Segment Start: The input

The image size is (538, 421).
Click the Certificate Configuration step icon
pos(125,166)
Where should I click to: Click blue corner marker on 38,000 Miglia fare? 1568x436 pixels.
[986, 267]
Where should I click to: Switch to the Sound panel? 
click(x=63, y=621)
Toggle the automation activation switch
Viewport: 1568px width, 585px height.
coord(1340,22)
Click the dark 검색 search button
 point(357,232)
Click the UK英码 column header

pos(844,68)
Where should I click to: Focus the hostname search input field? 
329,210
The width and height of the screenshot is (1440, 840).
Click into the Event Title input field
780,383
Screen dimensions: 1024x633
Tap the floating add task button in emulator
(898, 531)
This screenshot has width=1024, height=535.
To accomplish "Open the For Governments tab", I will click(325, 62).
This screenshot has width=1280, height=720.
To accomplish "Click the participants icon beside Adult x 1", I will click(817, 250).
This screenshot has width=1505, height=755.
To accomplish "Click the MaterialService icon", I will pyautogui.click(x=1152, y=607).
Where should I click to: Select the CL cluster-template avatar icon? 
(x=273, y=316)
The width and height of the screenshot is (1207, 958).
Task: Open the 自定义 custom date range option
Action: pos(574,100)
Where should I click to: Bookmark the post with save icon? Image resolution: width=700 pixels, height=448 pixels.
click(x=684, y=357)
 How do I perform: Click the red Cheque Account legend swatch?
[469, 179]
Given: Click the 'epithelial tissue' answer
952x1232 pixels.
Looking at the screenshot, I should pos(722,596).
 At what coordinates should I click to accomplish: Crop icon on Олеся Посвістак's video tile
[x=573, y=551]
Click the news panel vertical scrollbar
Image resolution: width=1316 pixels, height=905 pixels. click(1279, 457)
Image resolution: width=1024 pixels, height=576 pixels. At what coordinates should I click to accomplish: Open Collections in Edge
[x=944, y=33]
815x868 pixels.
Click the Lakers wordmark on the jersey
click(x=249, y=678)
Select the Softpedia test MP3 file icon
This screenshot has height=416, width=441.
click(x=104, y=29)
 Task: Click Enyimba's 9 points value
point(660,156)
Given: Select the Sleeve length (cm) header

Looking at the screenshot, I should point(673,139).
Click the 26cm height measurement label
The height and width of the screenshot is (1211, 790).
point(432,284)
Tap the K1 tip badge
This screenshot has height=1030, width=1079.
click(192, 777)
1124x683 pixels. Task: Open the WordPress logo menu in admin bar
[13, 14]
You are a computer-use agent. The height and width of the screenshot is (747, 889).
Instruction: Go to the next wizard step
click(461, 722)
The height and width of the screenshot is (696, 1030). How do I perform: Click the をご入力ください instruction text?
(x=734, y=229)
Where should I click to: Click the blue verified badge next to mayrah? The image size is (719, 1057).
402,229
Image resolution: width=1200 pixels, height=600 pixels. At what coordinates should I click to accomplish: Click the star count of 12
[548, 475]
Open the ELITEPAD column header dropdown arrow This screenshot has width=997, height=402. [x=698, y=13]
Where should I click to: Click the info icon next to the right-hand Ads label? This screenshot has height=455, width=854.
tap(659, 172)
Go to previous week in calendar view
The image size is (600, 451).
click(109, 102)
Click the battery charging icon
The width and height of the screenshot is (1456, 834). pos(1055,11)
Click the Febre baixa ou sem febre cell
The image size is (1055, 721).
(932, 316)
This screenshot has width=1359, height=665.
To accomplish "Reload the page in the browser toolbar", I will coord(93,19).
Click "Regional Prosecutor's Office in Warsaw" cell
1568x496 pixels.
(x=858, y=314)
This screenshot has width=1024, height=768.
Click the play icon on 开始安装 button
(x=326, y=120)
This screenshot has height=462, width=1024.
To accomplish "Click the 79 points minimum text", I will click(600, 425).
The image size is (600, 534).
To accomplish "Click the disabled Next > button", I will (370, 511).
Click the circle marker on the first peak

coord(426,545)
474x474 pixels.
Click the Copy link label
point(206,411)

Segment End: The input

Task statement. Repeat all the lines above, keeping them exactly as they are.

Exercise output.
The image size is (538, 421).
Click the Certificate Configuration step icon
pos(125,166)
Where should I click to: Click blue corner marker on 38,000 Miglia fare? 1568x436 pixels.
[986, 267]
Where should I click to: Switch to the Sound panel? 
click(x=63, y=621)
Toggle the automation activation switch
Viewport: 1568px width, 585px height.
coord(1340,22)
Click the dark 검색 search button
 point(357,232)
Click the UK英码 column header

pos(844,68)
Where should I click to: Focus the hostname search input field? 
329,210
The width and height of the screenshot is (1440, 840).
Click into the Event Title input field
780,383
Screen dimensions: 1024x633
Tap the floating add task button in emulator
(898, 531)
This screenshot has width=1024, height=535.
To accomplish "Open the For Governments tab", I will click(325, 62).
This screenshot has width=1280, height=720.
To accomplish "Click the participants icon beside Adult x 1", I will click(817, 250).
This screenshot has width=1505, height=755.
To accomplish "Click the MaterialService icon", I will pyautogui.click(x=1152, y=607).
Where should I click to: Select the CL cluster-template avatar icon? 
(x=273, y=316)
The width and height of the screenshot is (1207, 958).
Task: Open the 自定义 custom date range option
Action: pos(574,100)
Where should I click to: Bookmark the post with save icon? Image resolution: width=700 pixels, height=448 pixels.
click(x=684, y=357)
 How do I perform: Click the red Cheque Account legend swatch?
[469, 179]
Given: Click the 'epithelial tissue' answer
952x1232 pixels.
Looking at the screenshot, I should pos(722,596).
 At what coordinates should I click to accomplish: Crop icon on Олеся Посвістак's video tile
[x=573, y=551]
Click the news panel vertical scrollbar
Image resolution: width=1316 pixels, height=905 pixels. click(1279, 457)
Image resolution: width=1024 pixels, height=576 pixels. At what coordinates should I click to accomplish: Open Collections in Edge
[x=944, y=33]
815x868 pixels.
Click the Lakers wordmark on the jersey
click(x=249, y=678)
Select the Softpedia test MP3 file icon
This screenshot has height=416, width=441.
click(x=104, y=29)
 Task: Click Enyimba's 9 points value
point(660,156)
Given: Select the Sleeve length (cm) header

Looking at the screenshot, I should point(673,139).
Click the 26cm height measurement label
The height and width of the screenshot is (1211, 790).
point(432,284)
Tap the K1 tip badge
This screenshot has height=1030, width=1079.
click(192, 777)
1124x683 pixels. Task: Open the WordPress logo menu in admin bar
[13, 14]
You are a computer-use agent. The height and width of the screenshot is (747, 889).
Instruction: Go to the next wizard step
click(461, 722)
The height and width of the screenshot is (696, 1030). How do I perform: Click the をご入力ください instruction text?
(x=734, y=229)
Where should I click to: Click the blue verified badge next to mayrah? The image size is (719, 1057).
402,229
Image resolution: width=1200 pixels, height=600 pixels. At what coordinates should I click to accomplish: Click the star count of 12
[548, 475]
Open the ELITEPAD column header dropdown arrow This screenshot has width=997, height=402. [x=698, y=13]
Where should I click to: Click the info icon next to the right-hand Ads label? This screenshot has height=455, width=854.
tap(659, 172)
Go to previous week in calendar view
The image size is (600, 451).
click(109, 102)
Click the battery charging icon
The width and height of the screenshot is (1456, 834). pos(1055,11)
Click the Febre baixa ou sem febre cell
The image size is (1055, 721).
(932, 316)
This screenshot has width=1359, height=665.
To accomplish "Reload the page in the browser toolbar", I will coord(93,19).
Click "Regional Prosecutor's Office in Warsaw" cell
1568x496 pixels.
(x=858, y=314)
This screenshot has width=1024, height=768.
Click the play icon on 开始安装 button
(x=326, y=120)
This screenshot has height=462, width=1024.
To accomplish "Click the 79 points minimum text", I will click(600, 425).
The image size is (600, 534).
To accomplish "Click the disabled Next > button", I will (370, 511).
Click the circle marker on the first peak

coord(426,545)
474x474 pixels.
Click the Copy link label
point(206,411)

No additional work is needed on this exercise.